** Opening Supplied passage block **

A Real Account
'Though I do not believe that a plant will spring up where no seed has been, I have great faith in a seed. Convince me that you have a seed there, and I am prepared to expect wonders.' Henry David Thoreau
I see thoughts and words like the wind, they can be everywhere and seem powerless. How do you bring these other external and internal forces to bear upon the wind, to harness the wind to strong constructive uses? You cannot hold the wind in your hand, it is elusive, but yet great external forces can turn the wind into a tornado. How do you tap into to these external forces to shape your message, your words, your purposes? Can you tap into these forces? How do you bring forth ideas and thoughts that shake the heavens and shake the earth? That shake governmental powers and plow the fields to cultivate your community to greater productivity? How do your words go from being a voice on a street corner to impacting society? From 'Trajectory'
I admit, it is very easy to get involved in rhetoric, and speak lofty words, and basically blow smoke in your ear! So, hopefully, after the article on Trajectory, I have raised eyebrows and tapped into the cynic that is in all of us. "Convince me that you have a seed there!" I intend to do just that. And when I am done, I am prepared to expect wonders... in you! Because the alternative is not an acceptable solution for rural healthcare and your communities.
As I said, being in the profession that I am in, I work with visions, I work with ideas, I work with spoken words. And not everything I hear, not every project I touch has the type of power I am speaking of in these articles. But I have seen words spoken in a casual setting, that come alive. I have watched them move through the minds of men and women and gather strength and change the allocation of resources and come to fruition.
The specific case I will address is a rural hospital that had died, the business completely folded up because of a lack of money. How long it had been like that I am not sure. It was a Hill-Burton facility with classic antique surgery lights and sterilizers. The facility sat on a hill across from a school, vacant for years. One day the owner of a business had the burning desire in his heart that this community needed the hospital back. It was a crude form of the Community Benefit Assessment that is required today. But he saw something. The motive wasn't as opportunity to make money, he saw a need, a necessity in the community. And he started to take steps.

** Closing Supplied passage block **
** Opening Given records block **

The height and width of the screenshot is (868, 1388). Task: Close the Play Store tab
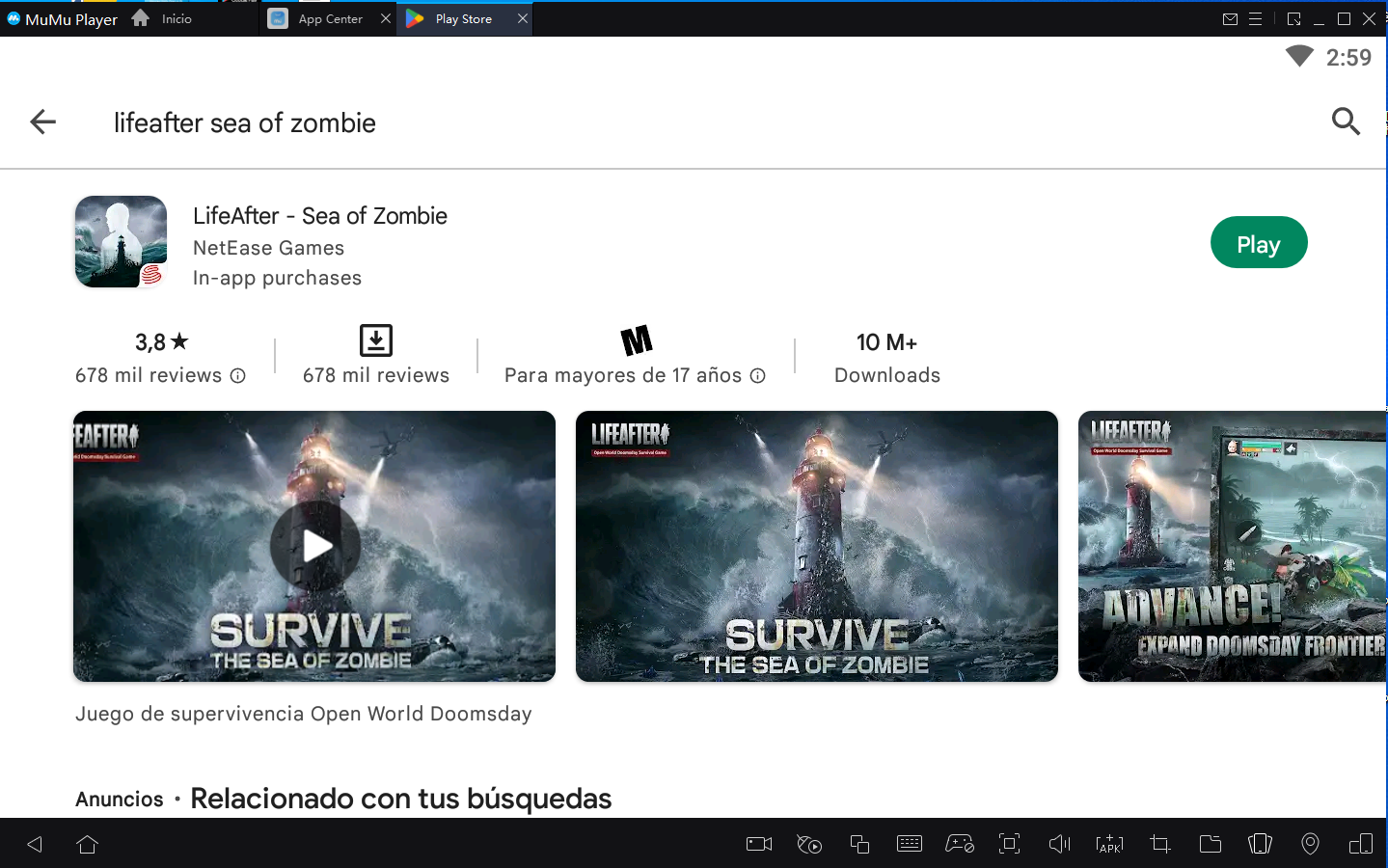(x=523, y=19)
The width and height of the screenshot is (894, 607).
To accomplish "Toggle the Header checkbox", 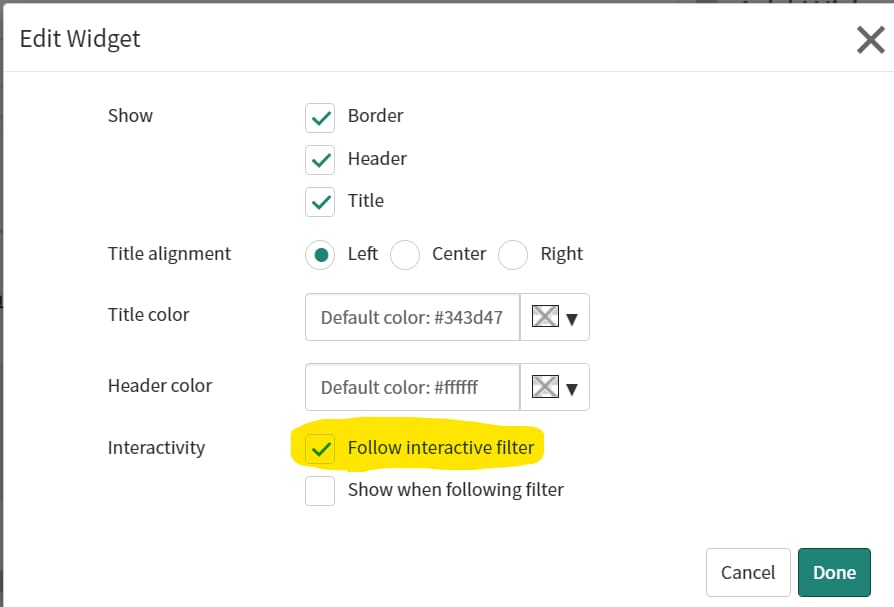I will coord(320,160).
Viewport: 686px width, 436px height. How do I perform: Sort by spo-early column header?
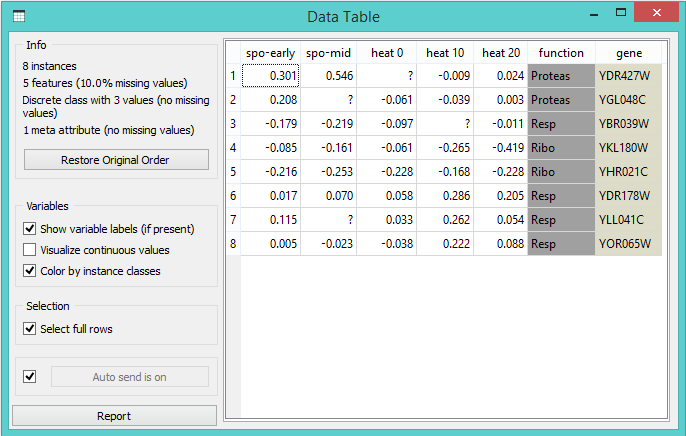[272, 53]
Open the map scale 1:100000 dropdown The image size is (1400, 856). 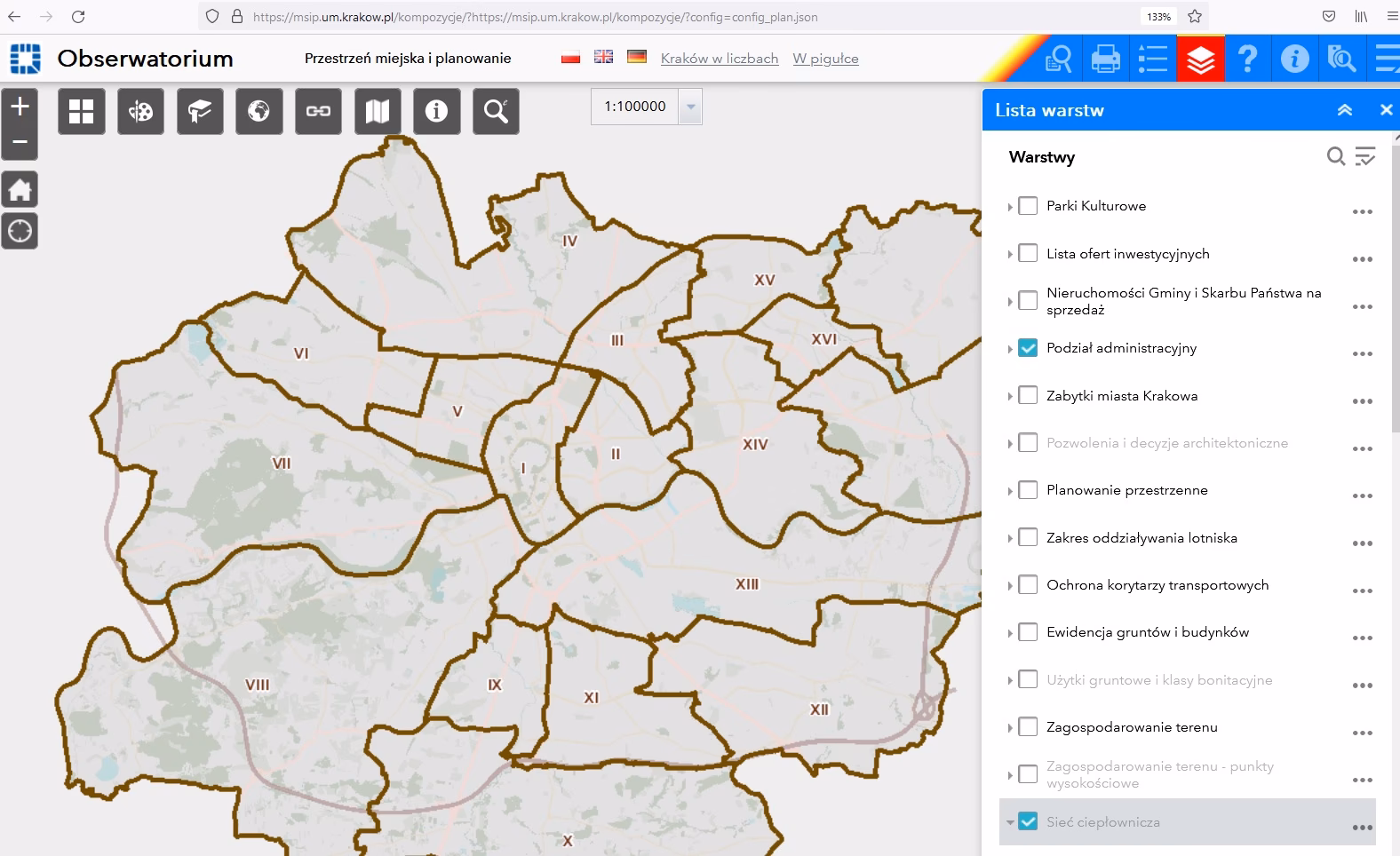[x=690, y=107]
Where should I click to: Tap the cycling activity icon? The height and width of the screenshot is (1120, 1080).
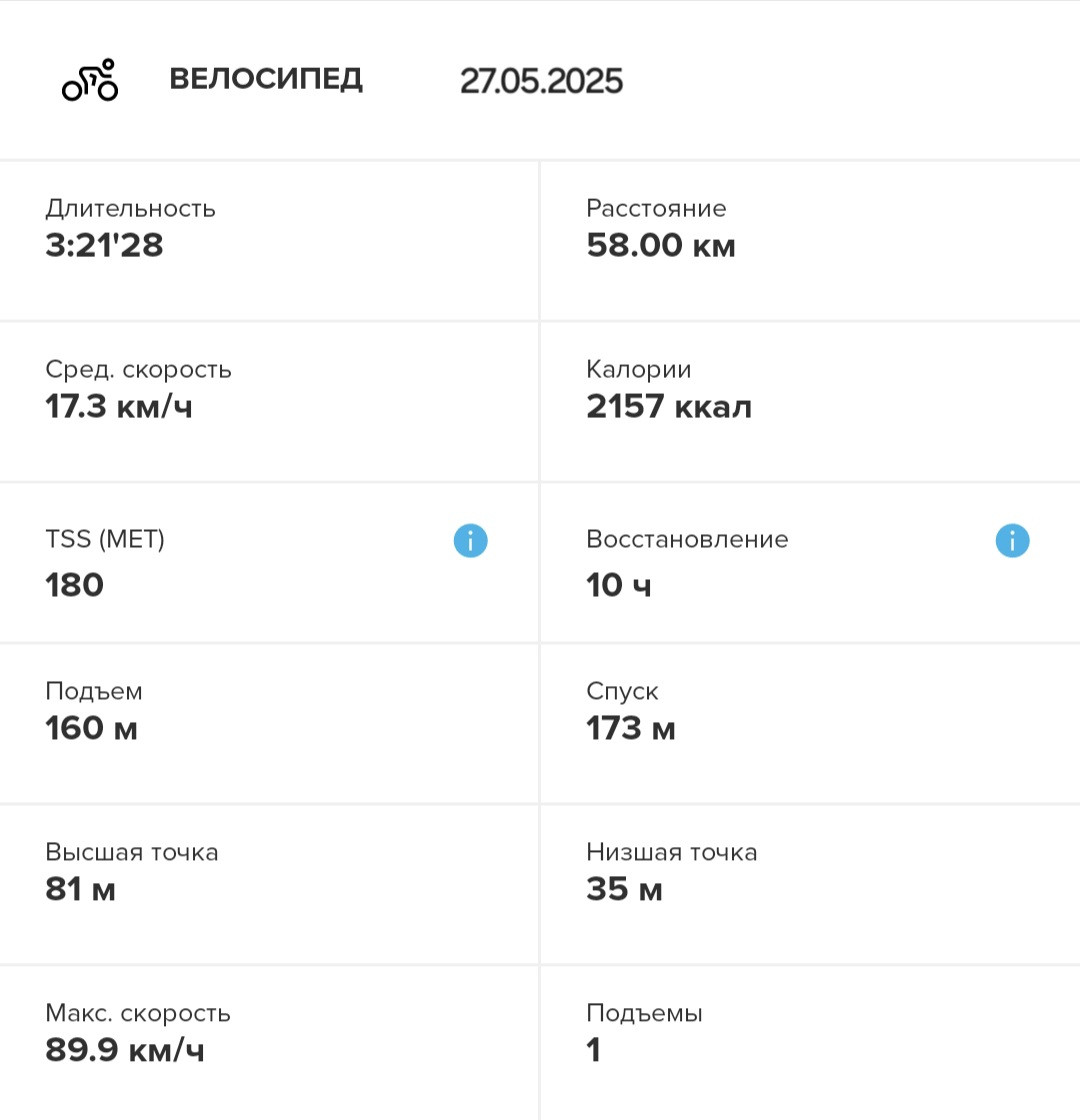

** Closing Given records block **
** Opening Given records block **

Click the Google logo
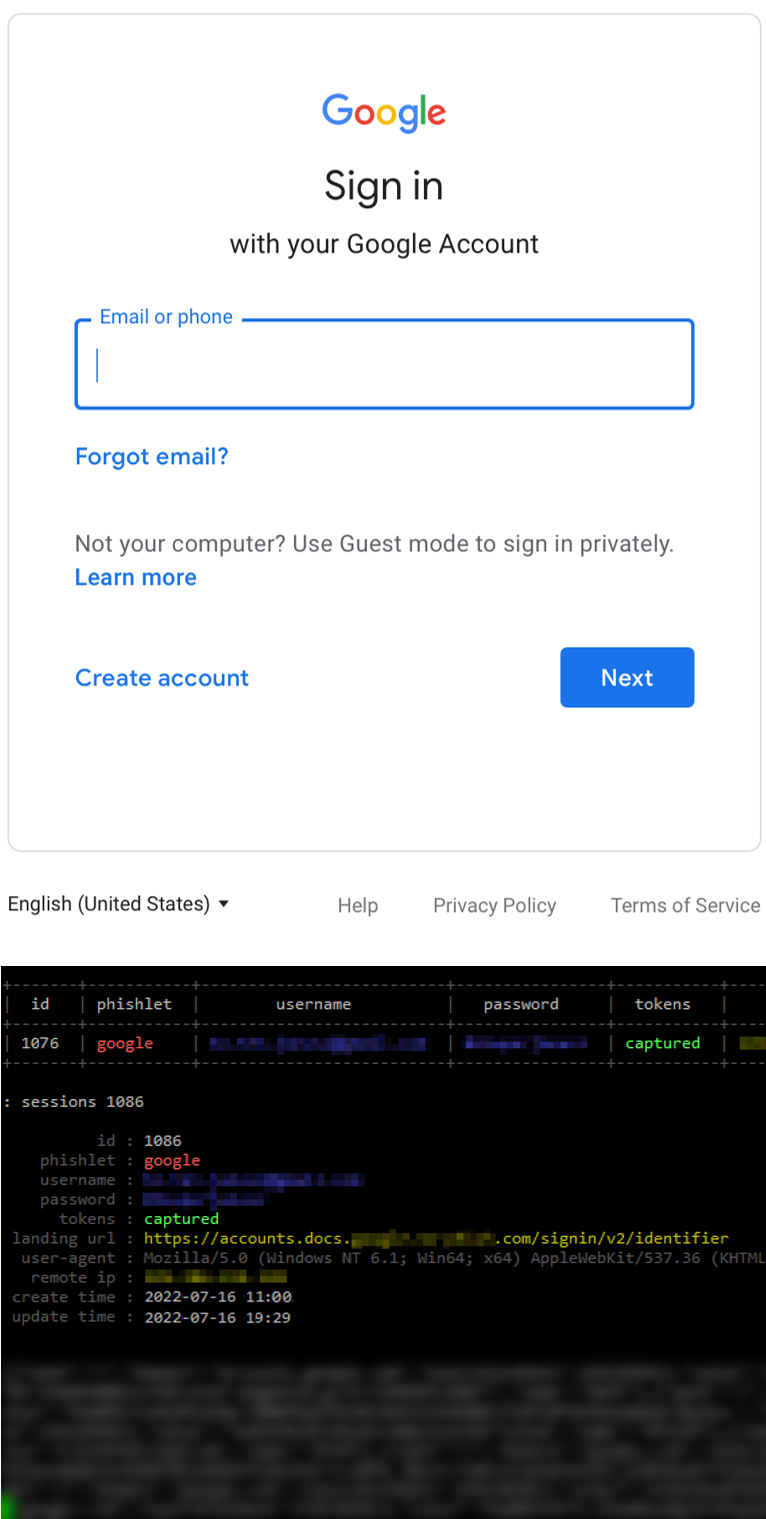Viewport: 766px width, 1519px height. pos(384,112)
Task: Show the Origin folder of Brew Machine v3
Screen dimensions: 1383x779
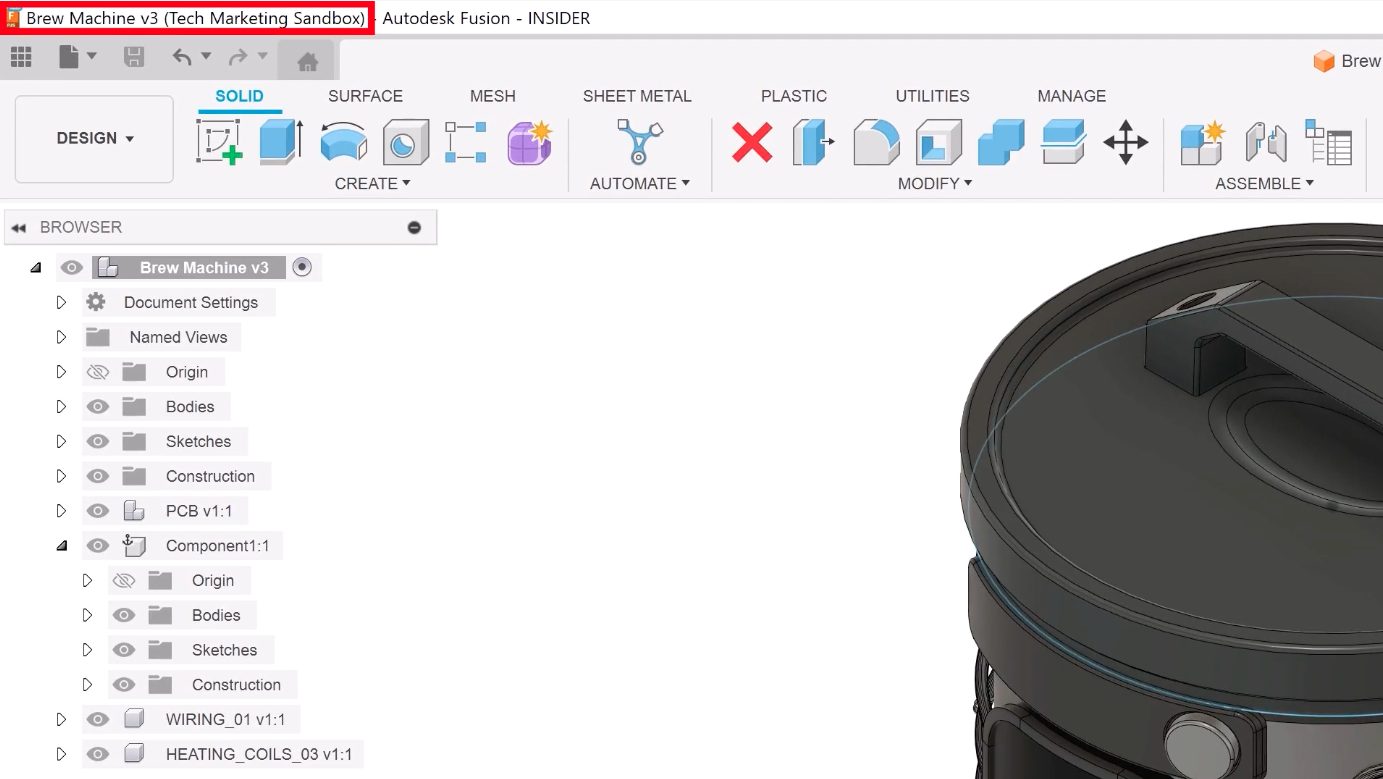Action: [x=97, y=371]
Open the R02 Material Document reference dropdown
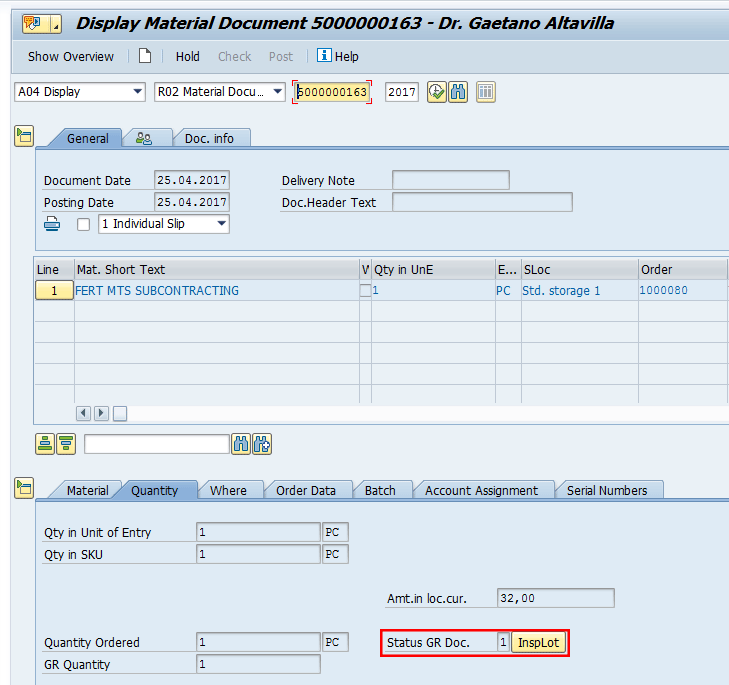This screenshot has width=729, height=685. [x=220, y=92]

** Closing Given records block **
** Opening Given records block **

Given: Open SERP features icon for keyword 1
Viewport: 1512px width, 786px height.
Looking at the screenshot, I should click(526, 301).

** Closing Given records block **

• [Task details] What is the Spanish translation of this sentence from "A Real Account": "The facility sat on a hill across from a school, vacant for years."? Nothing in the items is needed here.

• [Answer to the exercise] El centro se encontraba en una colina frente a una escuela, vacío durante años.